● **Problem requirements**
Using the data below, print exactly the line with "11 [tab] (133, 2090)", the line with "hands (48, 612)", and every line between them, but none of the pictures.

● **Provided records**
BEGIN
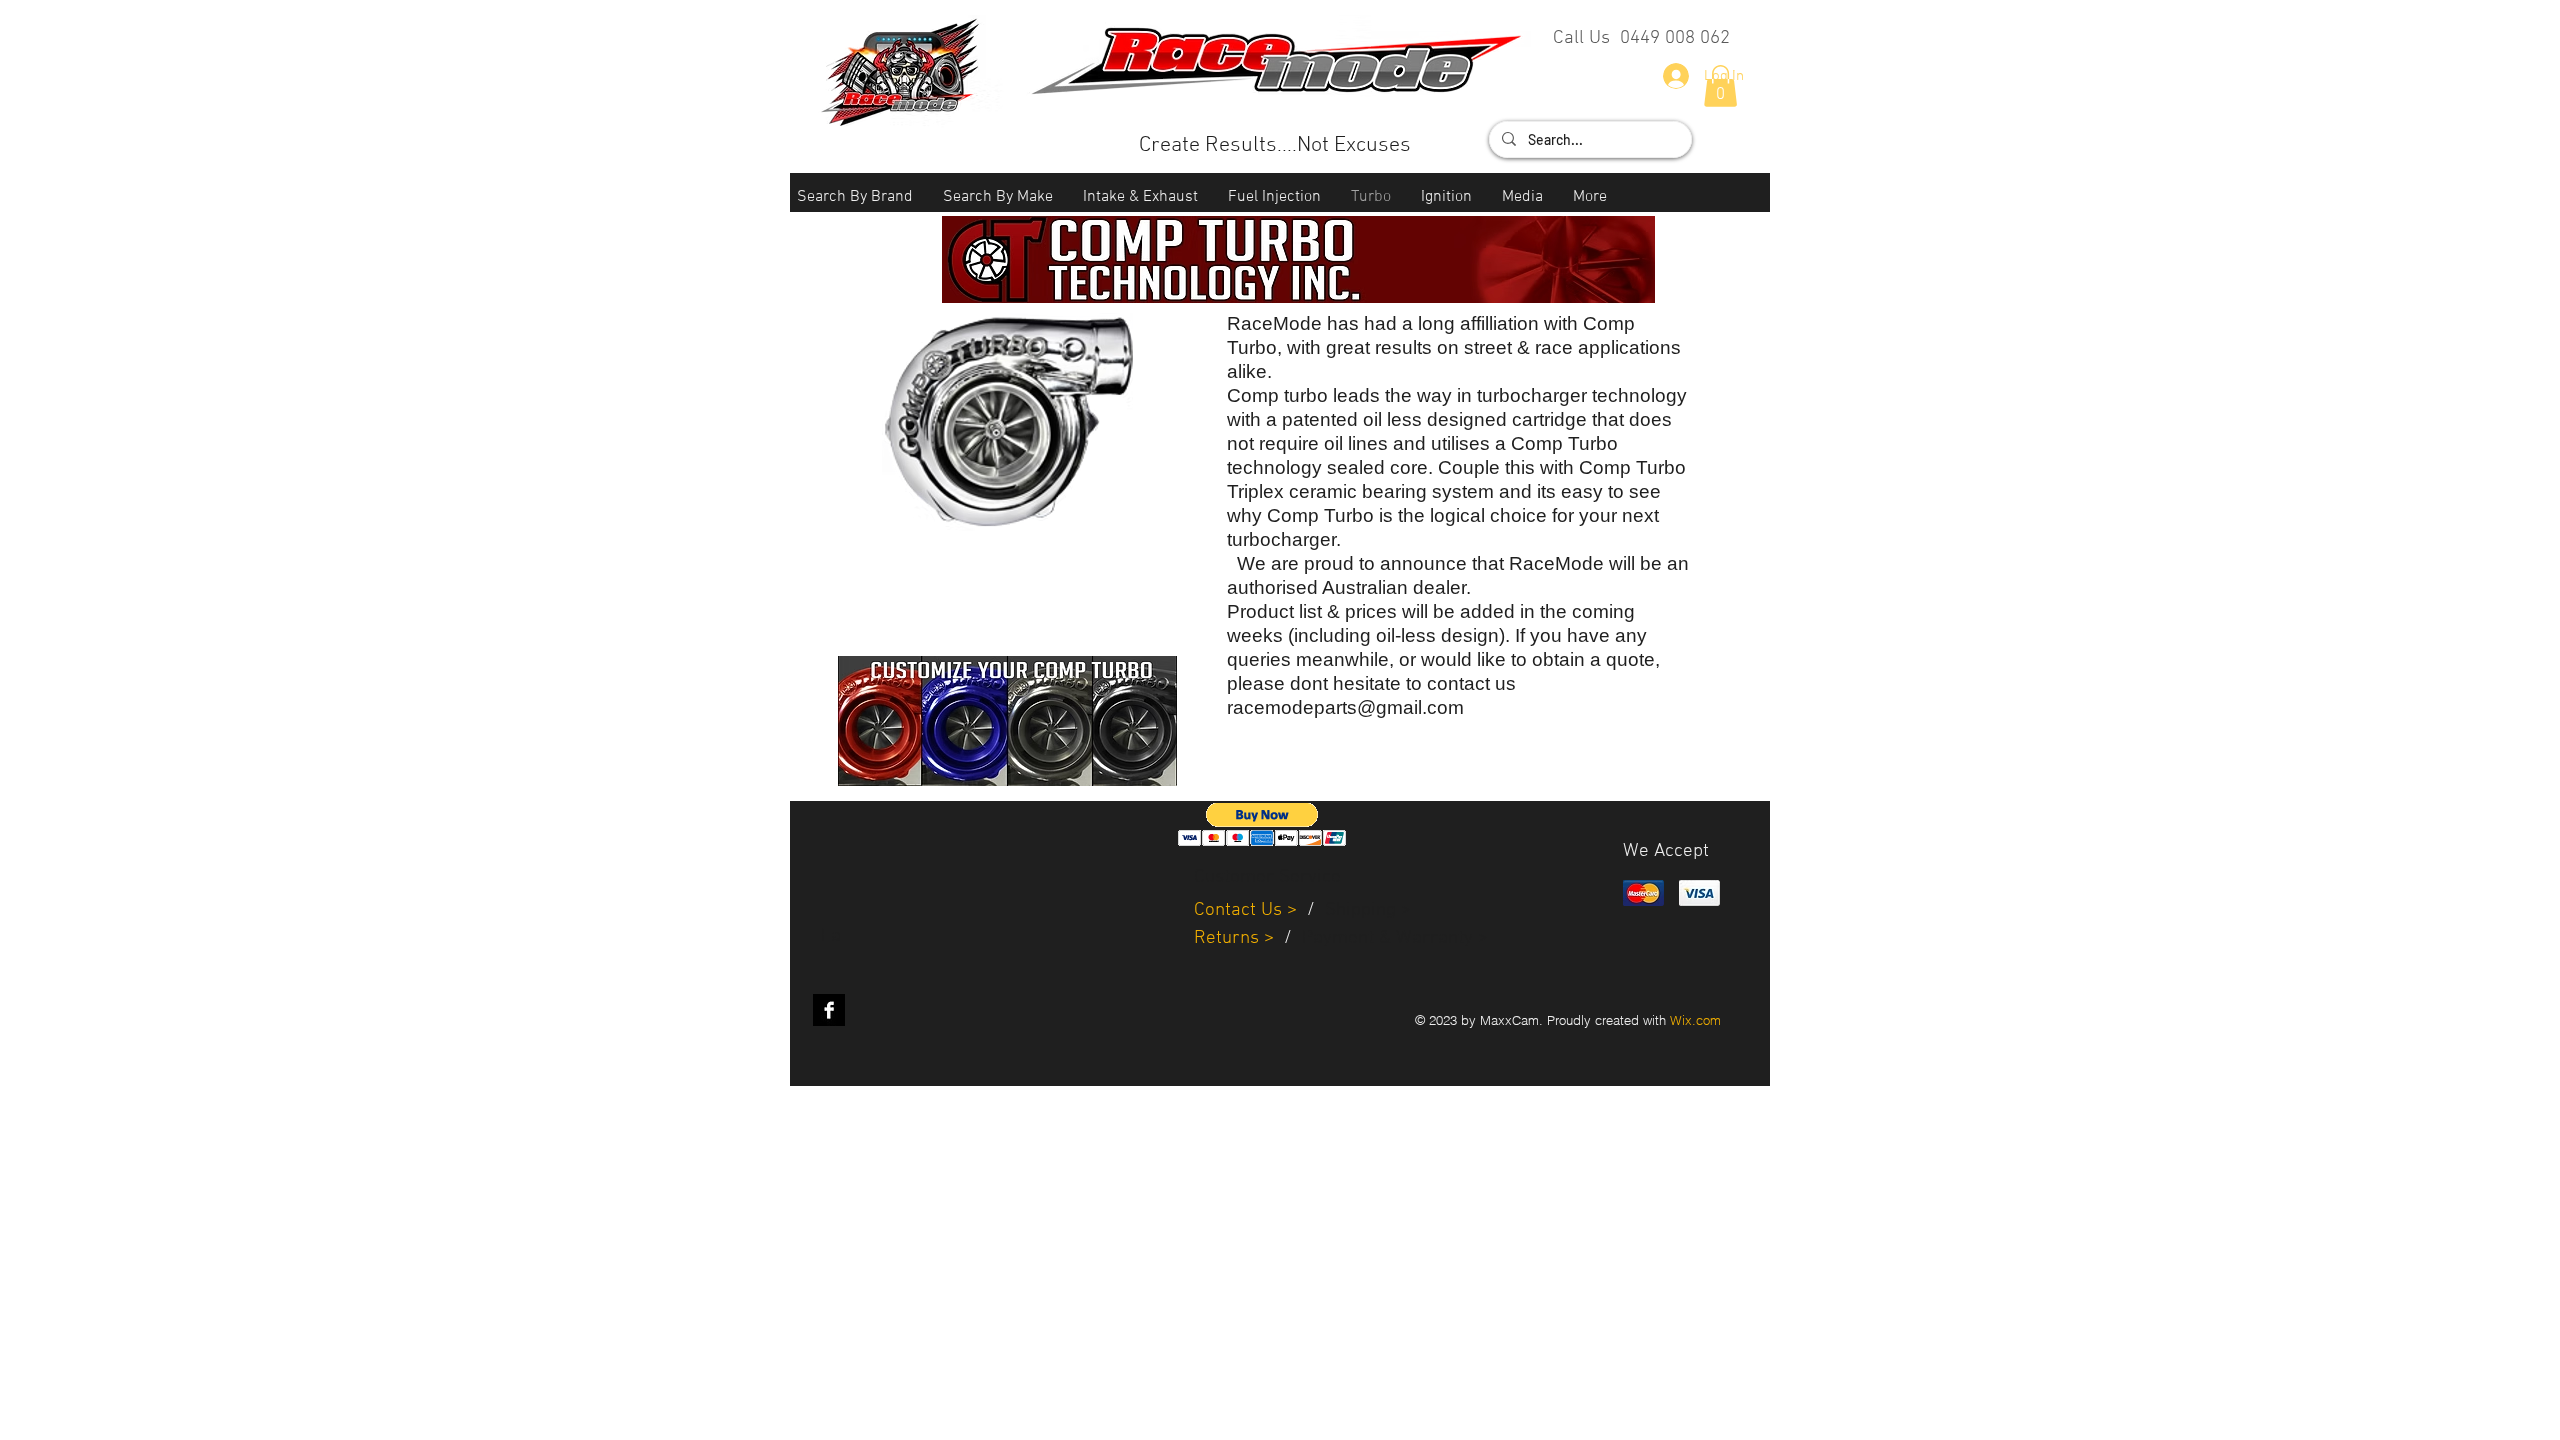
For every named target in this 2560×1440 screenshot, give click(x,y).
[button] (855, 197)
END
BEGIN
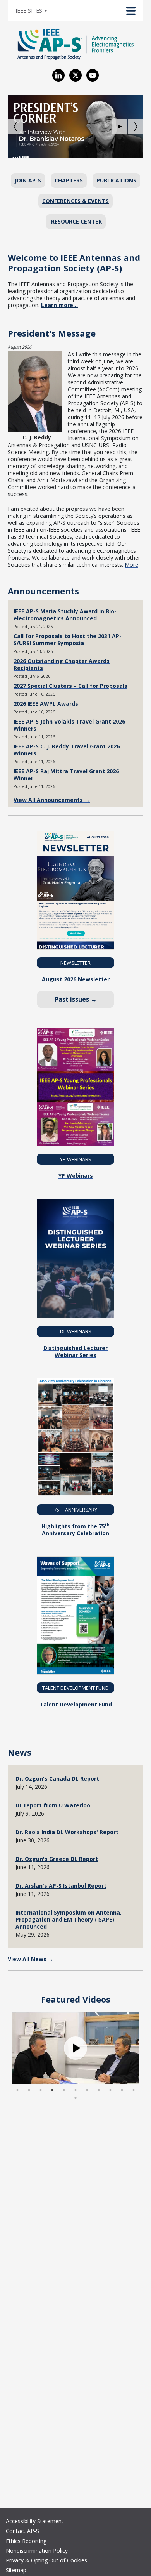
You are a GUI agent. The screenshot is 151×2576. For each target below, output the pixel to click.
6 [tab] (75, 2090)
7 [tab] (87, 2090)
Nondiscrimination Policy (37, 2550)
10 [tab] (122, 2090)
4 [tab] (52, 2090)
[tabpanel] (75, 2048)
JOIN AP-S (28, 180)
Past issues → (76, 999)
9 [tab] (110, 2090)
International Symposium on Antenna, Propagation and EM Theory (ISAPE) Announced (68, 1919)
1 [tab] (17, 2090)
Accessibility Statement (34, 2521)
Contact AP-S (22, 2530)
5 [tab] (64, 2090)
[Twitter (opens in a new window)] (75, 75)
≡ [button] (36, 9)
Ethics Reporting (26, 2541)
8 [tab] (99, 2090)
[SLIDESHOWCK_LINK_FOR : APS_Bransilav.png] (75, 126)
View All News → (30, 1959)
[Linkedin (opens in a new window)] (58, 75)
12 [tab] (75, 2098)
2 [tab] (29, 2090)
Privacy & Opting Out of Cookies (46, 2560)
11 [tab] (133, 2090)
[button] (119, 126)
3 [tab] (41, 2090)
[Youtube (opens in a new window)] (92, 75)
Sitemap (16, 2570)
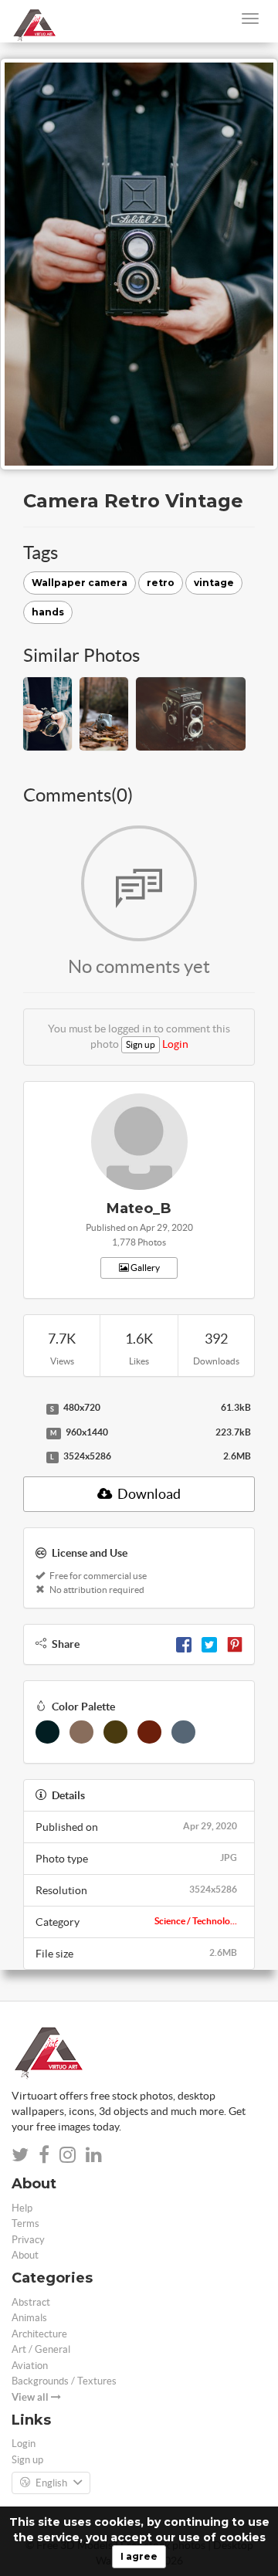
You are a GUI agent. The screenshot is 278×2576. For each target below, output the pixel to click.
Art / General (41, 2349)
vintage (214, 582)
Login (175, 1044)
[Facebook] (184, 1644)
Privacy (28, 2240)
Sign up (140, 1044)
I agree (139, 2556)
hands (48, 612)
END
● **Your response**
11 [tab] (133, 2090)
[button] (119, 126)
3 [tab] (41, 2090)
[Youtube (opens in a new window)] (92, 75)
Sitemap (16, 2570)
You are a GUI agent. The screenshot is 278×2576. For each target below, output the pixel to click.
Art / General (41, 2349)
vintage (214, 582)
Login (175, 1044)
[Facebook] (184, 1644)
Privacy (28, 2240)
Sign up (140, 1044)
I agree (139, 2556)
hands (48, 612)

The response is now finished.